The feedback loop can be anything that gives you feedback, but typically might include doing user or client interviews, observing users reacting to your high level ideas, role play, generative sessions, workshops, surveys, getting feedback from paper based prototypes or sharing your ideas with partners. For those who haven't read the earlier post, we are at this stage validating the question: "Are we designing the right thing?"

Once you have gathered the feedback from users, you will have a bunch of new insights. Don't be tempted to take them all onboard. Qualify them against your core mission or hypotheses. Does the feedback help you solve the core problem? Someone may say "Why are you only selling Giraffe safaris, when there are so many other animals?", remember that you you are (at this stage) testing an MVP. So, stick it on your backlog for the future, but don't be tempted to widen your scope, if it isn't relevant.

Once you have enough feedback from users, and been through the process of Divergence (adding new ideas) and Convergence (narrowing ideas down to a succinct defined set of epics) - yes, I am borrowing from the Design Councils' "Double Diamond" here - then you can get to the final decision gate in the Blue Zone, which is Scope signoff for your MVP.

At this point you want to be thinking: what is the minimum "version of a new product which allows [my] team to collect the maximum amount of validated learning about customers with the least effort". This is the true Lean Startup definition of MVP (Minimum Viable Product). You have a hypothesis. Can you test that with a paper prototype? Then do you need to code? Seriously. What is the quickest way to learn. Is putting up a button that says "pay now" enough to test whether someone would buy your book online, or do you need to build all the transactional capability? This MVP scope isn't all the scope, it's the first set of stories that will give you useful feedback from which you can learn and pivot. As the boxer Mike Tyson said: "Everybody has a plan until they get punched in the mouth." This is the point.

Get punched early, and gently. You don't want to be in your championship fight with your product on a world stage when you get floored by a punch - imagine Uber without a payment mechanism - so... make plenty of mistakes early on and always be geared up for feedback, because if you aren't learning you are wasting your time and precious resources.
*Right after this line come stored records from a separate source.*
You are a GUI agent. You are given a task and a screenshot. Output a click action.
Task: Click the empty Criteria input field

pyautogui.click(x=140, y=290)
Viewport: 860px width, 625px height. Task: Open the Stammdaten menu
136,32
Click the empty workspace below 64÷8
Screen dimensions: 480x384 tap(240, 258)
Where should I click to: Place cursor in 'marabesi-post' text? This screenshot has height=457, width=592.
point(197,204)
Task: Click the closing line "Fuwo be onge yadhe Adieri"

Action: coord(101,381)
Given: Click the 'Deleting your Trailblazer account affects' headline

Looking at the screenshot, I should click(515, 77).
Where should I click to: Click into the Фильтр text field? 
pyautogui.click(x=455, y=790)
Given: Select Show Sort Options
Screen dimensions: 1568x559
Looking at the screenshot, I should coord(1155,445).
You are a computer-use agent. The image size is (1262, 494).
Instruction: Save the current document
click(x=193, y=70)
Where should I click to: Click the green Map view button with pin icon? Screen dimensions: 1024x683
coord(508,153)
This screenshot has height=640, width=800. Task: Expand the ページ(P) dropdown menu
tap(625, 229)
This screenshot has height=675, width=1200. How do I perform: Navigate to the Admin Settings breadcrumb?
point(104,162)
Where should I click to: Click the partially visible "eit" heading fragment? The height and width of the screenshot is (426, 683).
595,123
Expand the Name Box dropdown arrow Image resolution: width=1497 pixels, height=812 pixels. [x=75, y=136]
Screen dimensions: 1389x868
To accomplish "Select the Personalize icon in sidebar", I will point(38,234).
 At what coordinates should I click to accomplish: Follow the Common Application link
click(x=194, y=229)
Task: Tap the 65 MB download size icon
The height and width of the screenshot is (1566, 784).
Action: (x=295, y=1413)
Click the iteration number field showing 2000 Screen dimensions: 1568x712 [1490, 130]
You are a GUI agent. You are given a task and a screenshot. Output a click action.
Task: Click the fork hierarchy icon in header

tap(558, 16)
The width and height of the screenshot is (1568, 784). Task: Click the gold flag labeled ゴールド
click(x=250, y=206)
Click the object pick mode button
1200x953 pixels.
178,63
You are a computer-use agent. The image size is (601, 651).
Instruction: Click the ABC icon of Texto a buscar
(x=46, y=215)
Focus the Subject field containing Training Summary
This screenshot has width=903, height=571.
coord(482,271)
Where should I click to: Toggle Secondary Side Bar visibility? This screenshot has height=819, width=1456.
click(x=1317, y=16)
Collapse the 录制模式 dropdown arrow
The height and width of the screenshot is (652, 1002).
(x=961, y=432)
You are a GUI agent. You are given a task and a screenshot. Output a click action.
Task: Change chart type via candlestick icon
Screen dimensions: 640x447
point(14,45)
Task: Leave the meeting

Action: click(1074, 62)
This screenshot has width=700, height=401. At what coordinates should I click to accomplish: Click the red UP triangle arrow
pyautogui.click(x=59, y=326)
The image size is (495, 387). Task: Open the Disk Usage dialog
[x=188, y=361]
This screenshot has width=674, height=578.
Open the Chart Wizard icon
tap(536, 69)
If anything in this section has changed, it is that we have added more areas to consider. In the previous model we had covered some great areas to think about, but through failing (fast), we have realised there is a bunch more teams you need to be drawing in and getting feedback from in your research spikes, especially in a Corporate setting. Also, this isn't (especially in a corporate) a one-off conversation, it will likely go on for a while, and the best thing would be to kick-off a series of workstreams with each bit of your organisation, with whom you stay in constant dialogue, until you are ready to launch.

Once you've been round these groups, you will want to feed the feedback (learnings) back in to your product/ MVP scope. The next yellow dot (between Feasibility and Solution design) or gate is to ask: "Is it feasible to continue?" Again, don't be afraid to say "no" at this stage, otherwise what is the point of doing the feasibility study! Use the learning to inform your decisions about what to build, otherwise you will be building something that you get either cannot launch eventually or get hit with a major road block or dissatisfaction when you do take it out.